Hunter founded the Madras School of Art on May 1, 1850, as a private institution with the stated aim of "... improving the taste of the native public as regards beauty of form and finish in the articles in daily use among them." He experimented in pottery and a range of crafts, and was involved in the encouragement of local industry. He travelled, mainly in peninsular India, and examined a wide range of materials including wood, fibre, bamboo, and clay. He supported the school with 150 rupees a month from his own salary and from sales of his drawings and paintings. The school had as many as 150 to 180 students a year between 1850 and 1858. The school was taken over by government in 1855 and renamed as the Madras School of Art and Industry, still later the Madras School of Art and Design and is now known as the Government College of Fine Arts. The industrial section for "useful arts" was started on June 1, 1851. Archibald Cole from the Marlborough House School of Design came to take charge of the industrial section around 1859 but he died in 1860. In a letter to W.J. Hooker in 1854, Hunter mentions plans to have numerous divisions including one for chemical analysis and to have an expansive library. He expected his plan to be opposed by Edward Balfour and others. Cleghorn employed two Madras School of Art students, Mooregasan Moodeliar and T. Rungasawmy, for copying botanical illustrations for his publications from August 1852. Hunter collaborated with George Wilson, the director of the Industrial Museum in Edinburgh. Hunter also promoted the idea that the British government start more art schools, referring to the moral duty of the British to direct Indian abilities "into some of the best and purest channels of study". Hunter published a journal called Indian Journal of Art, Science. and Manufacture with eight issues between 1850–51 and four in 1856. This included descriptions of fossils by Hunter. He also had two issues of Illustrated Indian Journal of Arts (1851) that included lessons and drawings meant to be copied and used for practice.

Following the Great Exhibition of 1851 where numerous produce from Hunter's establishment were exhibited, he noted some of the problems involved in craft production in India such as the need to pay in advance.
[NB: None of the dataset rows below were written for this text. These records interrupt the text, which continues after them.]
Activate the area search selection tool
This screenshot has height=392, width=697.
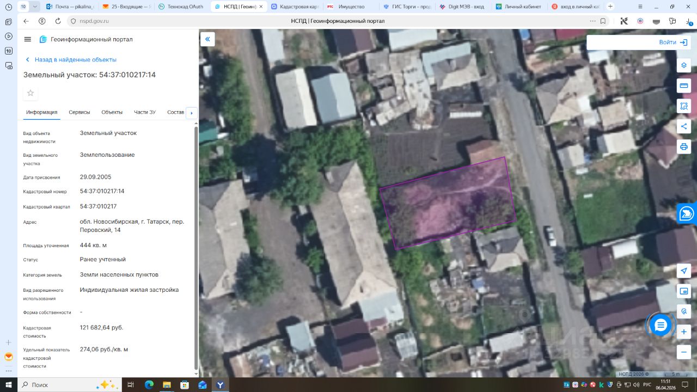[684, 106]
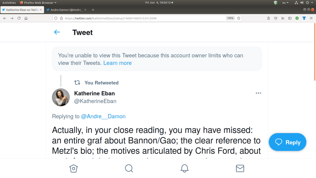Click the blue Reply button
The width and height of the screenshot is (316, 178).
288,142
He also noted how Indian products were often superior and more durable than that which was produced and sold cheaply in Britain. In 1855, Hunter was involved in the organization of the Madras Exhibition as part of an eight-member committee was headed by Lord Harris. He was in-charge of arrangement and was also on a subcommittee on machinery, manufactures sculpture, models and "plastic art" and jury for several classes of exhibits. He was also a recipient of a silver medal for service on the committee.
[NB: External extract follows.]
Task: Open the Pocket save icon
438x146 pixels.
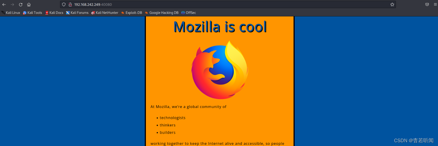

Hunter was also a pioneer of photography. In 1852 he had Frederick Fiebig who was visiting to talk to his students about the Talbot-type process and hired the services of Linnaeus Tripe in 1856 while also founding the Madras Photographic Society. One of Tripe's assistants C. Iyahsawmy Pillay continued to train students in photography. The photographic society however declined into inactivity by 1861. Hunter retired in 1873 as Surgeon Major.

== Family ==
Hunter married Jane Mary daughter of Captain John Wogan Patton on 4 April 1843 at Calcutta. They had three daughters and four sons-Jane Mary (1844-1899), Richard born in 1846 in Bellary (died 1867, Mercara), Margaret Selina (1849), John Robert (1851-1902), Isabella Harriet (b. 1855), Alexander Toynbee born aboard the ship Gloriana on 20 July 1858, and James George Alured (b. 1864). Margaret Selina married Robert Bell Nixon, a freight broker of Bombay and had a son, physician John Alexander Nixon (1874-1951). An older brother Robert (14 November 1814 – 19 December 1890) worked as manager of the Bank of Madras and then the Agra Bank in Edinburgh.